In your case ($c=6$), what happens is that for every $z_0$ outside of a Cantor set (which is closed set with empty interior) the sequence goes to infinity quite fast, as noted in the other answers (with a speed of order $G(z_0)^{2^n}$ for some constant $G(z_0)>1$ depending on $z_0$.)
For $z_0$ in that Cantor set (google Julia set), the sequence remains bounded.
This is much too long to fit into the comment section beneath Yves Daoust's answer:
Define $\{c_n\}$ by $c_n^{2^{n-1}}=a_n$. Then we have $c=\lim_{n\to\infty}c_n$ and $$ c_{n+1}^{2^n}=a_{n+1}=a_n^2+6=a_n^2\left(1+\tfrac 6{a_n^2}\right) $$ and so $$ \begin{align} 2^n\log(c_{n+1})&=2\log(a_n)+\log(1+6/a_n^2)\\ &=2^n\log(c_n)+\log(1+6/a_n^2) \end{align} $$ therefore $$ \log(c_{n+1})=\log(c_n)+\frac1{2^n}\cdot\log(1+6/a_n^2)\leq\log(c_n)+\frac{6}{2^n\cdot a_n^2} $$ and inductively we see that $$ \begin{align} \log(c)&\leq\log(c_n)+\sum_{k=n}^\infty\frac{6}{2^k\cdot a_k^2}\\ &\leq\log(c_n)+\frac6{a_n^2}\sum_{k=n}^\infty\frac{1}{2^k}\\ &=\log(c_n)+\frac{6}{2^{n-1}\cdot a_n^2} \end{align} $$ and we know that $a_n=\left\lfloor c^{2^{n-1}}\right\rfloor$ will work if and only if $$ a_n\leq c^{2^{n-1}}< a_n+1 $$ We already know that $c>c_n$ so the first inequality holds. The second is equivalent to $2^{n-1}\log(c)<\log(a_n+1)$. Since $a_n+1=a_n(1+1/a_n)$ and $c_n^{2^{n-1}}=a_n$ the latter can be rewritten as $$ \log(a_n+1)=2^{n-1}\log(c_n)+\log(1+1/a_n) $$ and after dividing by $2^{n-1}$ the inequality becomes $$ \log(c)<\log(c_n)+\frac{1}{2^{n-1}}\cdot\log(1+1/a_n) $$ Furthermore we have the first order Taylor approximation $\log(1+x)\approx x$ which is quite accurate for small values of $x$ and already for $x\leq1/a_2=1/7$ we get $\log(1+x)>\frac67x$ and thus for $a_n\geq 7$ $$ \begin{align} \log(c)&\leq\log(c_n)+\frac{6}{2^{n-1}\cdot a_n^2}\\ &\leq\log(c_n)+\frac{6}{2^{n-1}\cdot 7a_n}\\ &<\log(c_n)+\frac{1}{2^{n-1}}\cdot\log(1+1/a_n) \end{align} $$ as desired.
BTW this analysis is easily generalized to $a_{n+1}=a_n^2+b$ for positive numbers other than $b=6$, namely using the same definition of $c_n,c$ then for $a_n\geq b+1$ we have $a_n=\left\lfloor c^{2^{n-1}}\right\rfloor$.
One huge drawback of this method in it's current form, is that it requires one to already compute $a_n$ in order to approximate $c$ well enough to be able to compute $a_n$ with it.
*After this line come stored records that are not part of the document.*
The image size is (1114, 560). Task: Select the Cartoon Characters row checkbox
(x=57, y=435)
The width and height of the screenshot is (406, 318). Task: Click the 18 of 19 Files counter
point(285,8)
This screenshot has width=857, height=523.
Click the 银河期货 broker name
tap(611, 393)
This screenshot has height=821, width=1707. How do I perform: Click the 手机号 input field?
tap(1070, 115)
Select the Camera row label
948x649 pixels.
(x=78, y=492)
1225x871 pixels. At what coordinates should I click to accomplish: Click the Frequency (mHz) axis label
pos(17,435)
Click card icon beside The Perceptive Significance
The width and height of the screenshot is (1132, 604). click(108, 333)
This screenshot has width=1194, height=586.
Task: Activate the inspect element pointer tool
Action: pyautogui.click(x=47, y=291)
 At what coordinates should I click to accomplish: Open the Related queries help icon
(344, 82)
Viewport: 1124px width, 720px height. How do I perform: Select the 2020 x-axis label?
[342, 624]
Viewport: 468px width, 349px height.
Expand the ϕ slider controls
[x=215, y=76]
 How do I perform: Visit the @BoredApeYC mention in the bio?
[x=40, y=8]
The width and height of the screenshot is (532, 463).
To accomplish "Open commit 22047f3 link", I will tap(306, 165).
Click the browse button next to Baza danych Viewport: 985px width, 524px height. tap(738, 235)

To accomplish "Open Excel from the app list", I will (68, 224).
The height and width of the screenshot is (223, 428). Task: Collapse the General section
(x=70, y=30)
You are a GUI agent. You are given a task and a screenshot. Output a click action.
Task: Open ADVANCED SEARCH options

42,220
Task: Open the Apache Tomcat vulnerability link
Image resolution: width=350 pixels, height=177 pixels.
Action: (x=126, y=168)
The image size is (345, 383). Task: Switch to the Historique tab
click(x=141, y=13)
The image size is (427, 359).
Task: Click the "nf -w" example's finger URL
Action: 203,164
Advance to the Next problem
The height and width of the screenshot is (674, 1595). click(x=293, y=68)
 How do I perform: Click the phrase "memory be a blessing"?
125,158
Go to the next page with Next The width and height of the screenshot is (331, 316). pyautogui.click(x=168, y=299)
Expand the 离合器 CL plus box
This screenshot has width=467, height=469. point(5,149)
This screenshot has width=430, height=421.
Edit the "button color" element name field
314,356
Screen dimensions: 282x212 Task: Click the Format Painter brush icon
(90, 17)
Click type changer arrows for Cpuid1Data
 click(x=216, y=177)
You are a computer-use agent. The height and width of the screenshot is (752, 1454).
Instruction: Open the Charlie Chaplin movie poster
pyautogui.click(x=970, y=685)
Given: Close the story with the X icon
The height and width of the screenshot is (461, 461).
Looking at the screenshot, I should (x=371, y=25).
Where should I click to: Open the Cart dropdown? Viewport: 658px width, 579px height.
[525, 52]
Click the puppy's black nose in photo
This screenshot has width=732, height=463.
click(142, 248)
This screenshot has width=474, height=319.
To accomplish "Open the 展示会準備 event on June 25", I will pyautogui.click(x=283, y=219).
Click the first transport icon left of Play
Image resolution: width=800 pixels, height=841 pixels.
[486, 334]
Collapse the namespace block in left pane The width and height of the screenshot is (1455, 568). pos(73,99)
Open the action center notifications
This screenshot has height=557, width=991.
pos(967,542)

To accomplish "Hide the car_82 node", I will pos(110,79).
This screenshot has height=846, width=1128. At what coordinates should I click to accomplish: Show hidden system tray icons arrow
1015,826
That could potentially be fixed by using some analysis like the one I gave above to speed up the convergence $c_n\to c$.
Hint:
$a_n$ grows quickly, so that after a few iterations the term $6$ becomes neglectible and you have
$$a_{n+1}\approx a_n^2$$ of which the solution is
$$a_n=c^{2^n}.$$
The value of $c$ can be determined as the limit of $\sqrt[2^n]{a_n}$ of which here are the first values
$$1,\\ \sqrt7=2.645751\cdots\\ \sqrt[4]{55}=2.723270\cdots\\ \sqrt[8]{3031}=2.723944\cdots\\ \sqrt[16]{9186967}=2.723945\dots\\ $$